In accordance with the present invention, steering knuckle 100 can be mounted to a rear-wheel drive vehicle (two-wheel drive vehicle) and a four-wheel drive vehicle (all-wheel drive vehicle). In order to connect to a rear-wheel drive vehicle (two-wheel drive vehicle), at first, hub 130 is mapped from its factory/stock location centered between UCA 134 and LCA 136 to a final placement of just below LCA 136 such that ⅓rd of the overall wheel is in line with the lower ball joint. The final location of hub 130 is positioned out and away from the vehicle. Placing hub 130 out and down increases ground clearance and guarantees there is no contact with the caliper on LCA 136 when the knuckle turns right or left. Most manufacturers prevent this caliper contact by placing a “steer stop” on the knuckle, but such a technique causes a reduction in the steering radius.

The presently disclosed steering knuckle has several advantages over the prior art. The steering knuckle is designed for lifted trucks, i.e., for large pickup trucks to which an after-market modification can be made to increase the ground clearance by several inches. The presently disclosed steering knuckle helps to increase the ground clearance without altering the factory suspension geometry. The steering knuckle maintains the stock position of the vehicle's constant velocity (CV) shaft, which greatly helps to eliminate the problems typically associated with existing lift kits exceeding 4 inches. The stock position prevents premature wear of the CV axles, ball joints, and related suspension components.

The hub is placed below the lower control arm mount with one-third wheel alignment to the lower ball joint. This eliminates caliper contact issues without requiring a steering strap, and preserves the vehicle's full steering radius.

When compared with existing lift kits which require irreversible modifications, such as frame alterations and transfer case repositioning, the presently disclosed steering knuckle eliminates the permanent changes to the vehicle, and allows it to restore to factory configuration when ride height adjustment is not needed. Further, the caster alignment adjustment members at both upper and lower mounts enable proper alignment for oversized wheel and tire combinations.

The steering knuckle preserves the factory geometry and provides the desired distance in the truck lift, while not pulling the steering arms out of place.
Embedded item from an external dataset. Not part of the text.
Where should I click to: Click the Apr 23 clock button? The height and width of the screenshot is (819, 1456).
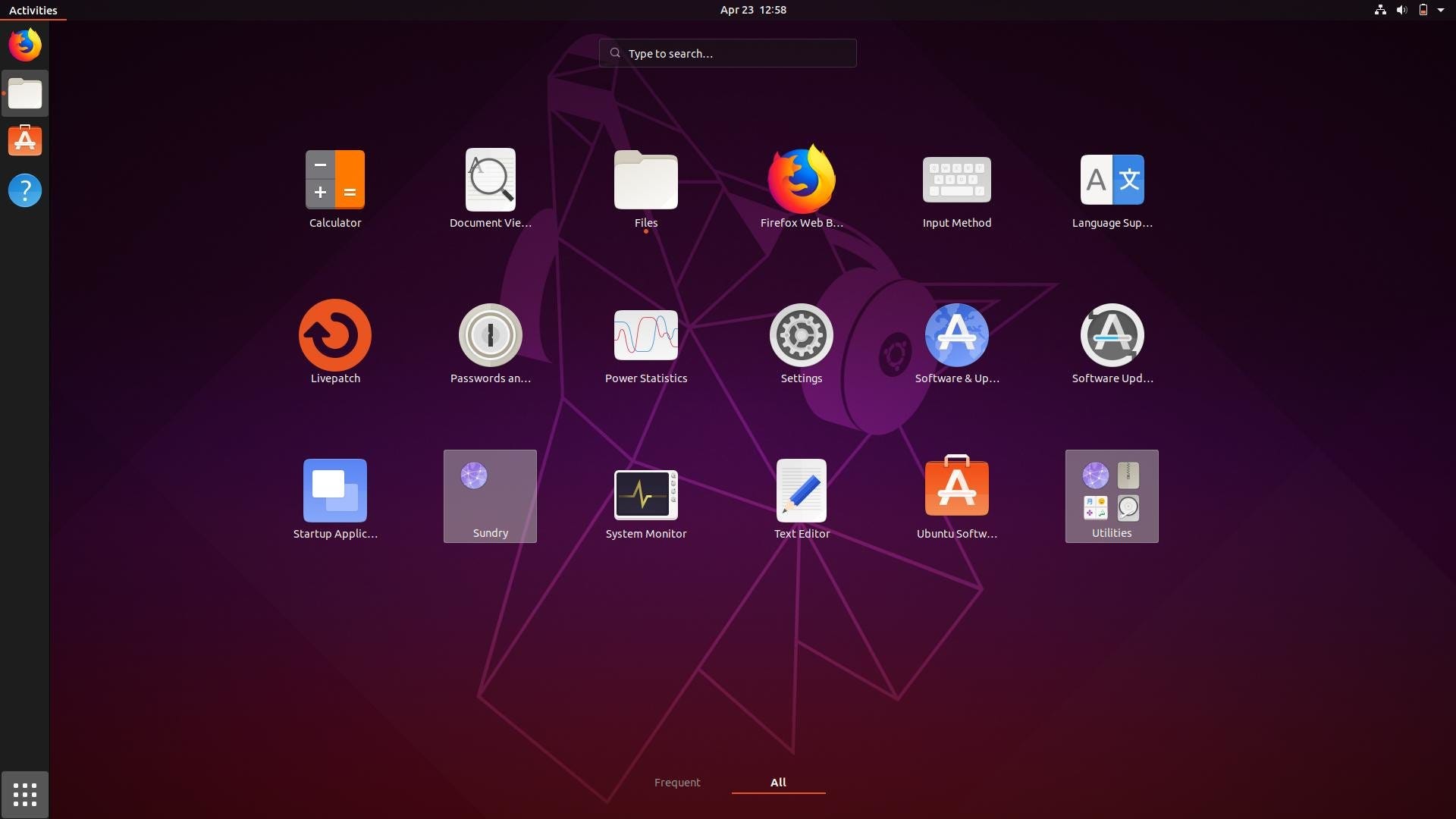pos(752,10)
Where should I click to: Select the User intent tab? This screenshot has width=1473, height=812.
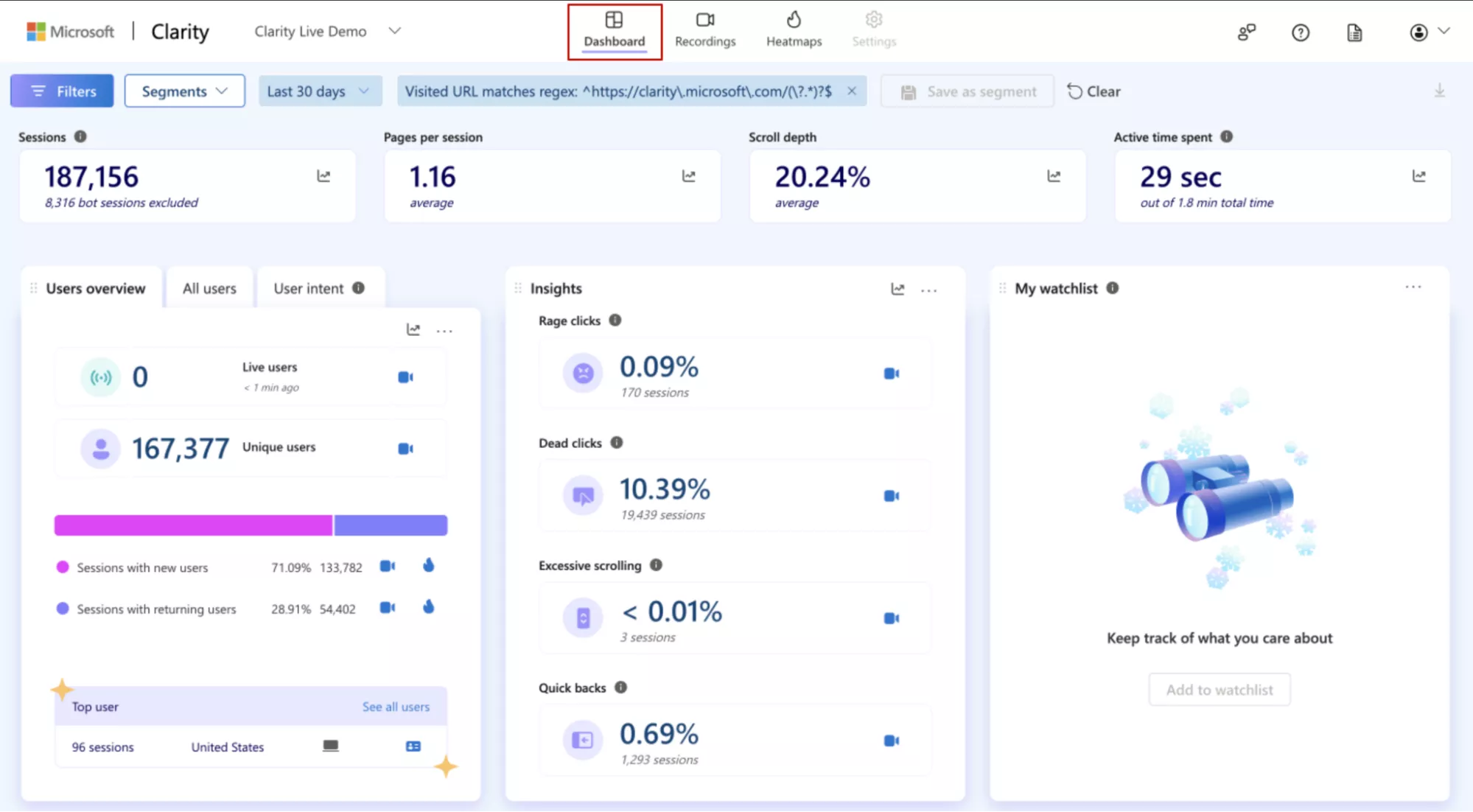309,289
The steering knuckle can be used with a two-wheel-drive (2WD) vehicle, and/or a four-wheel-drive (4WD) vehicle, with gears or a chain to transfer motion from the vehicle's constant velocity (CV) shaft to the wheels.

In the above description, numerous specific details are set forth such as examples of some embodiments, specific components, devices, methods, in order to provide a thorough understanding of embodiments of the present invention. It will be apparent to a person of ordinary skill in the art that these specific details need not be employed, and should not be construed to limit the scope of the invention.

In the development of any actual implementation, numerous implementation-specific decisions must be made to achieve the developer's specific goals, such as compliance with system-related and business-related constraints. Such a development effort might be complex and time-consuming, but may nevertheless be a routine undertaking of design, fabrication, and manufacture for those of ordinary skill. Hence as various changes could be made in the above constructions without departing from the scope of the invention, it is intended that all matter contained in the above description or shown in the accompanying drawings shall be interpreted as illustrative and not in a limiting sense.

The foregoing description of embodiments is provided to enable any person skilled in the art to make and use the invention. Various modifications to these embodiments will be readily apparent to those skilled in the art, and the novel principles and invention disclosed herein may be applied to other embodiments without the use of the innovative faculty. It is contemplated that additional embodiments are within the spirit and true scope of the disclosed invention.